CF Dictionary · Theory of Constraints Terms
Bottleneck
The slow step that limits the throughput of the whole system. The single constraint to focus on.
Also: constraint, limiting factor
A bottleneck is the slow step in a system that limits the throughput of the whole. Also called a constraint or limiting factor.
Why bottlenecks matter
- They set the pace. No matter how fast other steps are, the bottleneck determines the system's speed.
- They're the place to focus. Improving the bottleneck improves the whole.
- They're usually one.
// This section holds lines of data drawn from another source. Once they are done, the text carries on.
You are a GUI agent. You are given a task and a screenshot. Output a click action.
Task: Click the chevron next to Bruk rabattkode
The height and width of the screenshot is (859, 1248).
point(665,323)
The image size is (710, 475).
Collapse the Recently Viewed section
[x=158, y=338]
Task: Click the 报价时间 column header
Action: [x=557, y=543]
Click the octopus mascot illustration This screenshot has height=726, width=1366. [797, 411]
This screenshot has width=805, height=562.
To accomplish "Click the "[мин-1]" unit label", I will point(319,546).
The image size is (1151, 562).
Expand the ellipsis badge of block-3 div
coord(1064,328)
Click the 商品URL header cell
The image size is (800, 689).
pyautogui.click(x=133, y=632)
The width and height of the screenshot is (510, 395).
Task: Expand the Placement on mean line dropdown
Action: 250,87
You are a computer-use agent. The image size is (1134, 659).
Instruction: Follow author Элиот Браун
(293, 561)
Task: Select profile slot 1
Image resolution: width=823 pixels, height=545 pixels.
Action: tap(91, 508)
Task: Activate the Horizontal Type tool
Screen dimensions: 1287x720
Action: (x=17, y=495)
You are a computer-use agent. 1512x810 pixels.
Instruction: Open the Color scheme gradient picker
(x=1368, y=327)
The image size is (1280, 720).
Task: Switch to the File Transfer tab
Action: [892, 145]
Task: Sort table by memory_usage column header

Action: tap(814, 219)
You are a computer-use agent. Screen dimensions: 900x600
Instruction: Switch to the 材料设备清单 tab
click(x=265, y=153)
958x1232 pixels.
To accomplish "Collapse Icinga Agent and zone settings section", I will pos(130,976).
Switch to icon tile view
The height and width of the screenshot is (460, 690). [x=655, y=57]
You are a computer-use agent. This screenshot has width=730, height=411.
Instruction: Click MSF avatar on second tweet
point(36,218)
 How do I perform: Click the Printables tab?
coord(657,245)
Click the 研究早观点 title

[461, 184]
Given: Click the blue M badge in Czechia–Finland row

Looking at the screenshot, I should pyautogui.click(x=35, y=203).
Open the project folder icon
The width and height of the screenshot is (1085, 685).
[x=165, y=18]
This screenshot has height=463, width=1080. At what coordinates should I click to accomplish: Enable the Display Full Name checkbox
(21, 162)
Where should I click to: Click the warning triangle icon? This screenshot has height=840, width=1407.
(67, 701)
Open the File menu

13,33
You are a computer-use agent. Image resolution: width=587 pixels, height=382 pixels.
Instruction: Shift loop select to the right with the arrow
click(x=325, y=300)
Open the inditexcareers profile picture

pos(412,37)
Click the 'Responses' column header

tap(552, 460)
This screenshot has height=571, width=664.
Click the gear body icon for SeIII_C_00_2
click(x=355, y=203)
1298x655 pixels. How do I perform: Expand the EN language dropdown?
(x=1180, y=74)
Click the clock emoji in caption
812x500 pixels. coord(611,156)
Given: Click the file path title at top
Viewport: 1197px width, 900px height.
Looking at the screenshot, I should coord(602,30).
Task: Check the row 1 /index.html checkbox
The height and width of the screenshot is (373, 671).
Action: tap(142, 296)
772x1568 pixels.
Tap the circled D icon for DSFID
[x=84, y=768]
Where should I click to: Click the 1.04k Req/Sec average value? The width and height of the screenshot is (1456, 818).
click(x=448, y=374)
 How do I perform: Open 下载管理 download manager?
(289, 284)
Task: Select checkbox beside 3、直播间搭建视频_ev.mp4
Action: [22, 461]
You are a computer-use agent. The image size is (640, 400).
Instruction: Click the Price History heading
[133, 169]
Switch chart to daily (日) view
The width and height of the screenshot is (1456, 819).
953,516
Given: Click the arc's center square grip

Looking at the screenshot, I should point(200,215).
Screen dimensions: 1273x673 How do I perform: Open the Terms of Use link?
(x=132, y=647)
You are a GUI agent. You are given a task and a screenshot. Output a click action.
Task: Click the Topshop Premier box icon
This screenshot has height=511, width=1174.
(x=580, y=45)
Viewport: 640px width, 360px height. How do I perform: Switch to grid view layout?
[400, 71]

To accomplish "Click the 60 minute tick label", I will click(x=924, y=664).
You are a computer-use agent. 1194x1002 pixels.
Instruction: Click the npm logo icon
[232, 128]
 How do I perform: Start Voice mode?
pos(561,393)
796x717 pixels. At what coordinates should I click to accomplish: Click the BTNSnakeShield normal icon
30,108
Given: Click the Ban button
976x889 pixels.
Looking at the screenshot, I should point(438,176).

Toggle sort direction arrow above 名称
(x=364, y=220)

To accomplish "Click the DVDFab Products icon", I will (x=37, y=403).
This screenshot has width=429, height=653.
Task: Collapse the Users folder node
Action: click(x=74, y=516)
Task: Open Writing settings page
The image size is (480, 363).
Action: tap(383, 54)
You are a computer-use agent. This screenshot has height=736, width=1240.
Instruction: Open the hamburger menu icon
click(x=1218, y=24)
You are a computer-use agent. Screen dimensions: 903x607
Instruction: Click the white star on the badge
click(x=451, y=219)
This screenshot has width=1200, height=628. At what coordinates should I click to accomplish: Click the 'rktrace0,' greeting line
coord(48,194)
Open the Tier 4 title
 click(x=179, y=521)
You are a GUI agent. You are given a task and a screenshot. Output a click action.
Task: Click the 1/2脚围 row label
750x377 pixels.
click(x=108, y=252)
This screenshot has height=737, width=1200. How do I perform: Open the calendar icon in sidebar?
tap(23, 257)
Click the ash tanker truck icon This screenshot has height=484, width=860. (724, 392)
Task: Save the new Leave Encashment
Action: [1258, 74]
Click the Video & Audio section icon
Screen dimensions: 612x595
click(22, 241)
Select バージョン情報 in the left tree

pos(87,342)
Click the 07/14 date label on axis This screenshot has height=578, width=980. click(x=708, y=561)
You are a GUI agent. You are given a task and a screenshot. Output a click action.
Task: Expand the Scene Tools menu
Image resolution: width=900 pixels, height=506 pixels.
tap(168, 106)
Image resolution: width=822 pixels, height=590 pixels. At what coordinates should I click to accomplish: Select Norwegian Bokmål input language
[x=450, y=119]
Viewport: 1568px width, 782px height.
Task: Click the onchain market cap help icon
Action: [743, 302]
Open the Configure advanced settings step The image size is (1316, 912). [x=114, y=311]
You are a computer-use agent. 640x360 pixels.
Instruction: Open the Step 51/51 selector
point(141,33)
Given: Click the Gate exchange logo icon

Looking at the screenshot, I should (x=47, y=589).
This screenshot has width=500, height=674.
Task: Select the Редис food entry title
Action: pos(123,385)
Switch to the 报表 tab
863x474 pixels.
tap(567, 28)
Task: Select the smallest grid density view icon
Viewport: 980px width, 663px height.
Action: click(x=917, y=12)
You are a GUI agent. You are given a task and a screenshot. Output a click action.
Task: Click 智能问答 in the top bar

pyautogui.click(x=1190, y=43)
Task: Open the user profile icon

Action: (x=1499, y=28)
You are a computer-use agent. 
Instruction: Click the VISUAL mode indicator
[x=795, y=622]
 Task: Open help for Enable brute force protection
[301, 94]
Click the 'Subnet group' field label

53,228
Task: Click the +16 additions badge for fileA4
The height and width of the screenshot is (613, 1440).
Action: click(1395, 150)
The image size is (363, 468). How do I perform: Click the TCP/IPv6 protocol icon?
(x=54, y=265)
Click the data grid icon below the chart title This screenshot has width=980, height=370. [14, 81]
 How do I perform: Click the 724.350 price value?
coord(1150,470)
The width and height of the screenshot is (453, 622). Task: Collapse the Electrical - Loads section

Like a chain with one weakest link, most systems have one bottleneck at a time.
The chain analogy
"If the weakest link will break when the chain is pulled on with 5000 newtons of force, then increasing some other link's capacity from 8000 to 8200 newtons won't make the overall chain stronger."
CF's adoption
CF adopts bottlenecks as central to multi-factor decisions:
- Find the bottleneck. What's the factor nearest its breakpoint?
- Focus there. Don't optimise excess-capacity factors.
- Use buffers to protect the bottleneck from variance.
How to identify a bottleneck
- Observe flow. Where does work pile up?
- Measure utilisation. Which step is at 100%?
- Test perturbations. What happens if this step slows down? If the whole slows, it's the bottleneck.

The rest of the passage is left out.